--- Passage for review ---
Prince of Hohenzollern-Sigmaringen (1715-1769), Imperial Military Commander

Prince Joseph Ernst Friedrich Karl Anton Meinrad of Hohenzollern-Sigmaringen (24 May 1702 in Sigmaringen - 8 December 1769 at Haag Castle, Haigerloch) was the fifth Prince of Hohenzollern-Sigmaringen. He ruled from 1715 to 1769.

== Life ==
Joseph was the eldest son of Prince Meinrad II of Hohenzollern-Sigmaringen (1673–1715) from his marriage to Johanna Katharina von Montfort (1678–1759), daughter of Count Johann Anton I of Montfort-Tettnang.

He was initially raised by his mother. However, due to the turmoil of the War of the Spanish Succession, the family moved to his father's residence in Vienna. Joseph continued to be educated in Vienna after his parents returned to Sigmaringen in 1714. After his father's death in 1715, he succeeded as Prince of Hohenzollern-Sigmaringen. However, as he was still a minor, he stood under his mother's regency until 1720. Shortly before 1720, Joseph joined the Austrian army, where he held the rank of General of the Cavalry and later Fieldmarshal Lieutenant of the imperial Swabian Circle.

Joseph managed to befriend the Electorate of Bavaria and after the election, Emperor Charles VII appointed him as imperial Geheimrat.

Joseph was an avid hunter and in 1727, he created the game park Josefslust in Sigmaringen. In 1736, he modernized and remodeled Sigmaringen Castle. He also embellished the local Knight's Hall and added portraits of all his ancestors. In Sigmaringen, he built the St Johann's Church, the St. Joseph Chapel, and the Jagdschloss in Josefslust Park. In Haigerloch, which he preferred as a residence over Sigmaringen, he built the St Anna's Church.

--- Dataset content ---
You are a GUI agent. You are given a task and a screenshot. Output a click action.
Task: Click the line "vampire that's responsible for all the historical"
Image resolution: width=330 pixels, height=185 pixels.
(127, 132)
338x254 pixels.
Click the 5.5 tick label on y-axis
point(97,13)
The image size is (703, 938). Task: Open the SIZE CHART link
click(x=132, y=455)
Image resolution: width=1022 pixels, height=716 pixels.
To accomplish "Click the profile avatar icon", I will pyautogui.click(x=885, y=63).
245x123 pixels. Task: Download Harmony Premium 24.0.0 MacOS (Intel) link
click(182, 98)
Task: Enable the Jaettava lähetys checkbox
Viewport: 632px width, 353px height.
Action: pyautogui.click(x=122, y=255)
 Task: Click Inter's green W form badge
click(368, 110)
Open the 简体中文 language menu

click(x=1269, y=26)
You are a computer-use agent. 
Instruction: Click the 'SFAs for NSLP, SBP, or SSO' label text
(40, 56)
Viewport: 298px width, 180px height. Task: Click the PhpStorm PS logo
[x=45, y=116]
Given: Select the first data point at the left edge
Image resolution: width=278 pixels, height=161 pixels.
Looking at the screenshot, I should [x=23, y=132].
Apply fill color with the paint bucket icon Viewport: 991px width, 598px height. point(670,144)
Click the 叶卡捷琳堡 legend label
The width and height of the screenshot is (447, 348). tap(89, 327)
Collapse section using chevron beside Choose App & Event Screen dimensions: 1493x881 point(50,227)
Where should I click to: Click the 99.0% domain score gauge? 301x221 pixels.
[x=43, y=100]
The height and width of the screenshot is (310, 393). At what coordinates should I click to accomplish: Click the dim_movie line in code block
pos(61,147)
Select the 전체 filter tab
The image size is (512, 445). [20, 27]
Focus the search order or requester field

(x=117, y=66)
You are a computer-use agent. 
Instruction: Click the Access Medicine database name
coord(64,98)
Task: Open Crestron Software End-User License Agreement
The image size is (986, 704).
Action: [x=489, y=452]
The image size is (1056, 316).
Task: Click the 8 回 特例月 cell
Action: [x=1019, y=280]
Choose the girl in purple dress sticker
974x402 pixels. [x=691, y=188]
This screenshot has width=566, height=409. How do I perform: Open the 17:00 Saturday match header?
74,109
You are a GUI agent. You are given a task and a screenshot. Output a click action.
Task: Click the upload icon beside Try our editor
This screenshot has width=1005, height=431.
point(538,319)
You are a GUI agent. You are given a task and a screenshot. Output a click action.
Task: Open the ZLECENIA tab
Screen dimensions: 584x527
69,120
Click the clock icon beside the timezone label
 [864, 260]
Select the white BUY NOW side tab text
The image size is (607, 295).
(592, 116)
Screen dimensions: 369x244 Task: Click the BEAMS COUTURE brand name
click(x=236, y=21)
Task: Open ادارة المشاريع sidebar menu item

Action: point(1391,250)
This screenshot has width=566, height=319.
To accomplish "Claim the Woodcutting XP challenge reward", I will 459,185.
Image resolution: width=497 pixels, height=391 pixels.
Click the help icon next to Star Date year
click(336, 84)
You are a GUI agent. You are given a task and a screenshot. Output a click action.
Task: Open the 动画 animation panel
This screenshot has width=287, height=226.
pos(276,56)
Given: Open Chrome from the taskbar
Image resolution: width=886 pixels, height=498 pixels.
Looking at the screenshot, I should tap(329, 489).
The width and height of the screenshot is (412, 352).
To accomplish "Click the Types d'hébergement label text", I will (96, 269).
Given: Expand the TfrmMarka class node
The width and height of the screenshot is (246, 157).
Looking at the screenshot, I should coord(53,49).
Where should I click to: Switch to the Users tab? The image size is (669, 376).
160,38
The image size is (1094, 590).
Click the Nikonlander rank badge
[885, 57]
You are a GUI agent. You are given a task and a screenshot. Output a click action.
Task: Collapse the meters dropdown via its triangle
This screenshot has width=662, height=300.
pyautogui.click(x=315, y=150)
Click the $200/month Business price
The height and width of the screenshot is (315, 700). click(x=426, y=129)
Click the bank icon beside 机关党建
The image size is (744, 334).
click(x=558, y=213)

--- Exercise 1 ---
In the passage on Prince Joseph, why did his mother act as regent until 1720?
--- Exercise 2 ---
According to the passage on Prince Joseph, in what year did he create the game park Josefslust?
--- Exercise 3 ---
Go on with the passage on Prince Joseph, picking up after its last sentence.

--- Answer 1 ---
After his father died in 1715, Joseph became Prince of Hohenzollern-Sigmaringen, but he was still a minor. His mother therefore held the regency for him until 1720.

--- Answer 2 ---
1727

--- Answer 3 ---
He was known as a patron of the arts. He commissioned works by the artist Johann Michael Feuchtmayer, Johann Georg Weckenmann and Andreas Meinrad von Ow. He supported the canonization of the local saint Fidelis of Sigmaringen. He also supported the school and church life.

== Marriages and Issue ==

In Oettingen on 20 May 1722 Joseph married firstly with Maria Franziska Louise (21 May 1703 – 29 November 1737), daughter of Prince Franz Albrecht of Oettingen-Spielberg, who brought him a considerable fortune. They had six children:
- Karl Friedrich (9 January 1724 – 20 December 1785), Prince of Hohenzollern-Sigmaringen.
- Maria Johanna (13 November 1726 – 9 April 1793), a nun in Buchau.
- Maria Amalia Franziska (8 May 1729 – 4 March 1730).
- Meinrad Ferdinand Joseph (20 October 1732 – 8 June 1733).
- Maria Anna Theresia (born and died 16 August 1736).
- A son (born and died 29 November 1737).

On 5 July 1738 Joseph married secondly with Maria Judith Katharina Philippina (30 April 1718 – 9 May 1743), daughter of Count Franz Anton of Closen, Baron of Arnstorf. They had three children:
- Karl Albrecht Joseph (24 March 1741 – 23 May 1741).
- Maria Amalia Josepha (29 May 1742 – 27 August 1742).
- Maria Theresia Philippina (15 April 1743 – 11 August 1743).

On 22 October 1743 Joseph married thirdly with Maria Theresa (3 March 1696 – 7 May 1761), daughter of Count Franz Christoph of Waldburg at Trauchburg. They had no children.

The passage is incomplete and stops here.